DATASET CONTENT START
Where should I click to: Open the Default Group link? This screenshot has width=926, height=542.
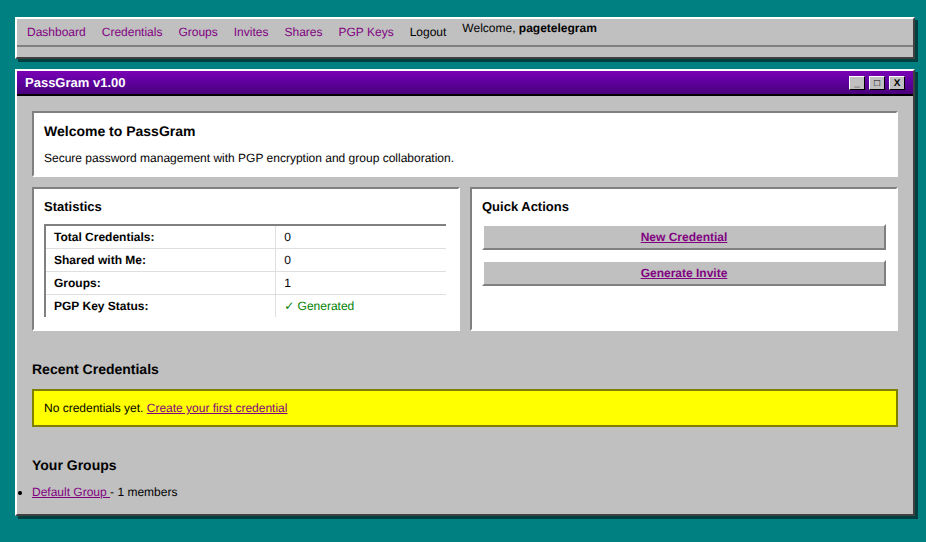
DATASET CONTENT END
DATASET CONTENT START
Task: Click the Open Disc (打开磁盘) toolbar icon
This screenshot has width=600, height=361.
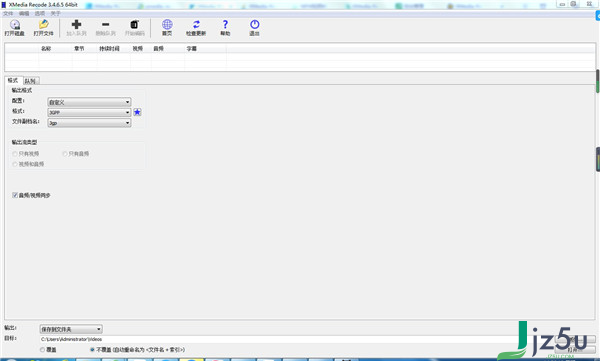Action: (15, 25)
DATASET CONTENT END
DATASET CONTENT START
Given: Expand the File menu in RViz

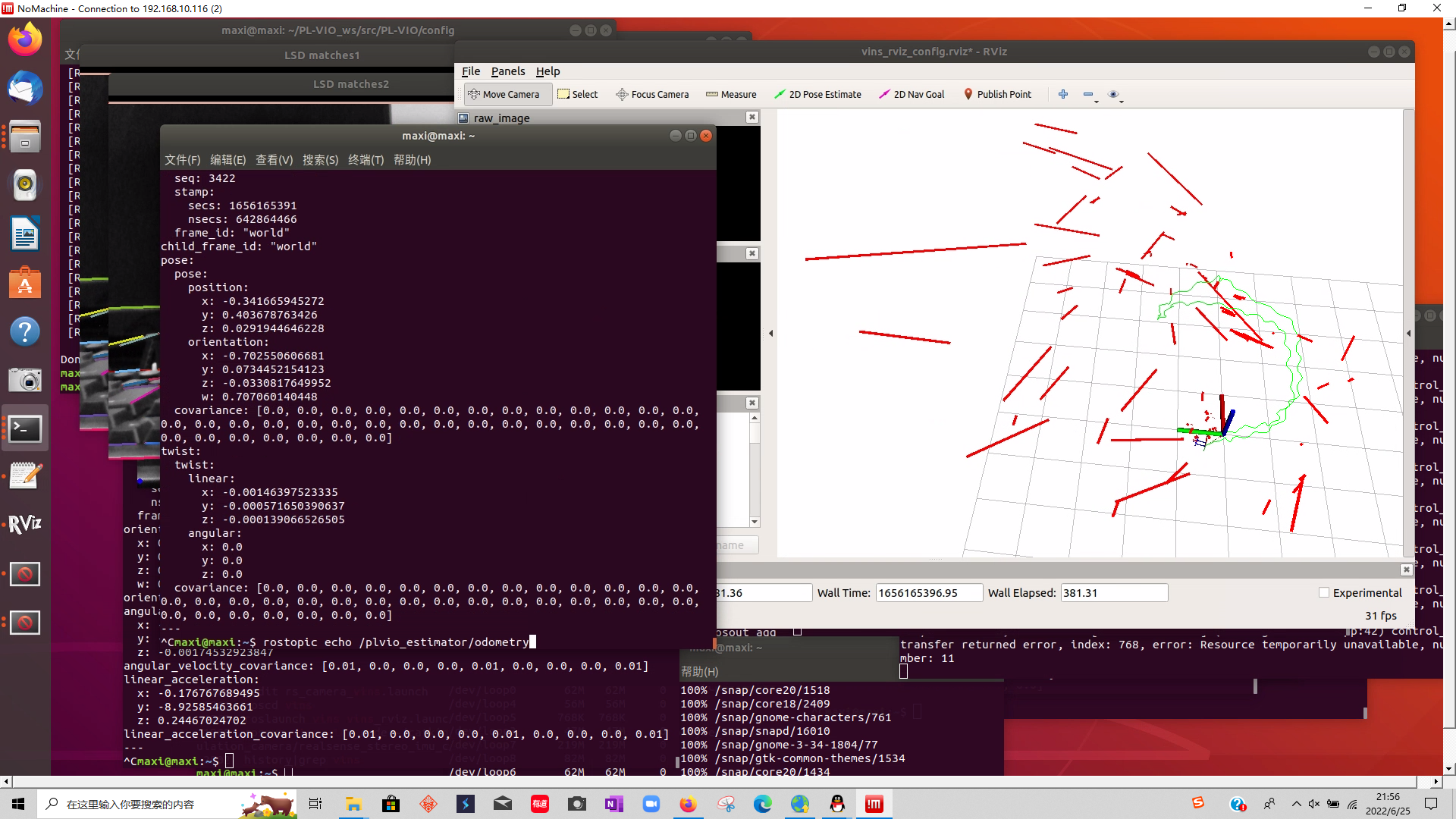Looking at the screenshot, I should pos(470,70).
DATASET CONTENT END
TASK STATEMENT: Copy each line of the records that has "Open" in it.

EXERCISE ANSWER:
Where should I click to: Open the Default Group link? This screenshot has width=926, height=542.
Task: Click the Open Disc (打开磁盘) toolbar icon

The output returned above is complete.